That's just not something that typically happens in our economy. And it's not something that most economists are predicting will happen in our economy. It strikes me that this takes this discussion into a strangely political and misleading place.

MOORE: Yes. I disagree. Look, I think we can accomplish 250,000, 300 -- even 400,000 jobs a month. I mean as you just mentioned, Ali, we're still, what -- we're something like 12 million unemployed and we're still about 4.5 million jobs short of where we were in 2007. So this is the pickup period where we should be seeing this kind of really robust increase in job creation. We saw those levels of job creation in the Reagan years.

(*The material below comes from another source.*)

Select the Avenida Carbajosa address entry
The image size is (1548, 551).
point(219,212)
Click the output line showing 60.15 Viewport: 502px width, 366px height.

And one of the things that you said about me was that I think that tax cuts solve all ills. I don't believe that. But I do think that we have a tax system, the way that we're taxing is very contrary to growth. We reward debt over equity. We reward consumption over investment. And those kinds of -- and I think the rates are too high. And we depend too much on the top 2 or 3 percent to pay too big a percentage of the taxes.

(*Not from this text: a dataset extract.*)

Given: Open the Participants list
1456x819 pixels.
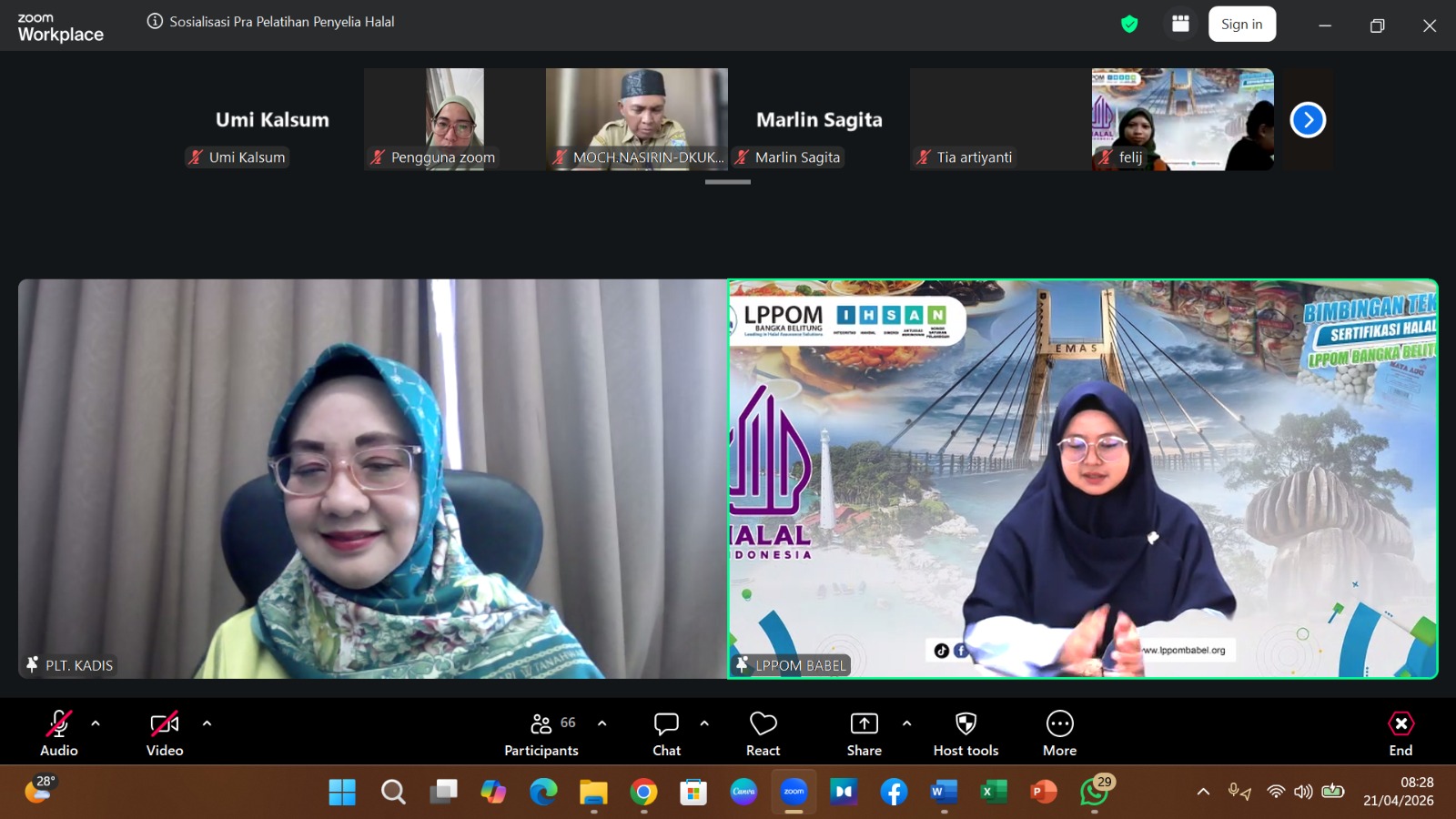Looking at the screenshot, I should (x=541, y=733).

So what I'm saying is I think if we restructured our system in the way that I think Republicans and Democrats could agree on, I think you get more growth in this economy and you get the jobs that you and I want to see.

VELSHI: Again, no disagreement there. The issue is we see how long it takes to get anything done --

MOORE: That's true.

VELSHI: -- to the concept that we would reform our taxes and restructure our economy fast enough that we would get four years of growth at 250,000, I just think it's impractical. I don't disagree with your thinking on this.

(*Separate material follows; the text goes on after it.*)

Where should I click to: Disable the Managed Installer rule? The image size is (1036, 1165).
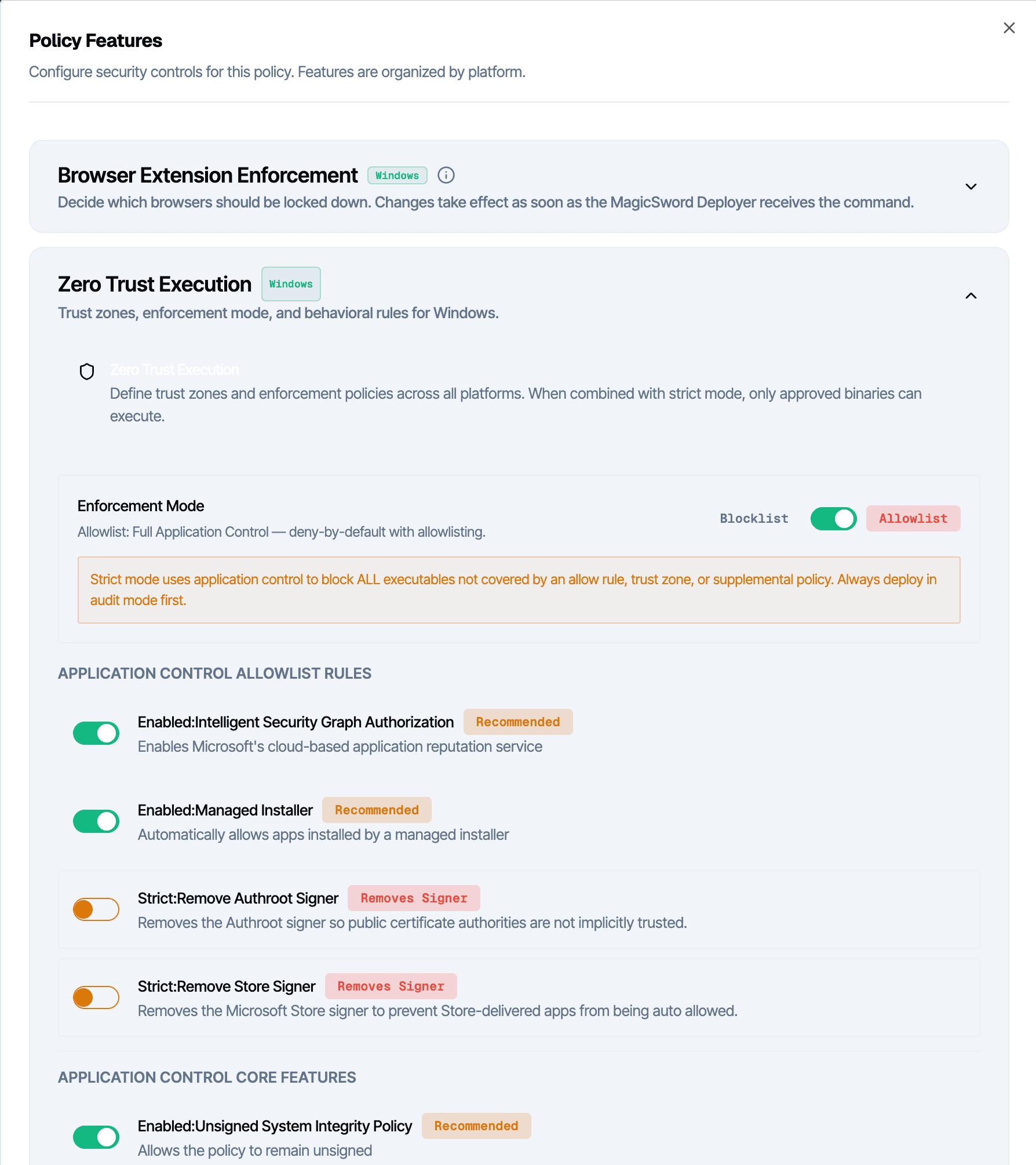tap(96, 821)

Mohamed, Stephen, stay where you are.

Coming up, here come the storm and Congress is not doing enough. Here's a Congress which could help and it's becoming part of the problem. If they don't act, is there anyone else, anyone else who can save you from the storm? I've got an idea.

(COMMERCIAL BREAK)

VELSHI: Job creation is the paramount issue for Americans this election season. But our partisan politics damages America's ability to implement a solution. This week is the first anniversary of the debt ceiling debacle between Democrats and Republicans in Congress. That colossal waste of time that sidelined the focus on creating jobs in favor of an ideological debate on government spending that didn't have to be had when it was had.

The intense partisan blackmail by both sides, and -- I know I'm going to get your tweets on this, by both sides that nearly shut down the government led to a downgrade of the United States credit rating.

Now a year on and Congress is ruining the compromise that it came up with. So-called sequester legislation that mandates a trillion dollars of automatic across-the-board spending cuts starting in January that could trigger millions of layoffs starting on November 2nd. Layoffs because of Congress when we actually need new jobs.

Mohamed, I have said that Congress has gone from being benign to threatening. Am I wrong?

El-ERIAN: No, you're right. You're absolutely right. Not only is Congress not able to take the measures that we need, but as you just pointed out, it actually pulls back the economy. If this fiscal cliff that you're talking about, and let's remember, it's not just on the expenditure side, but it is on the tax side, if this fiscal cliff materializes, we will go into recession.

VELSHI: Yes. Yes. And this is -- you've said this before. Increasingly people are saying this.

Stephen, let me ask you about this. I want to go back to that graphic where I indicated how one of the best ways to get economic growth and that is get people working. They're no longer recipients of government money. They pay taxes. They create demand. Demand creates jobs. It pays down -- you know, all of that kind of stuff.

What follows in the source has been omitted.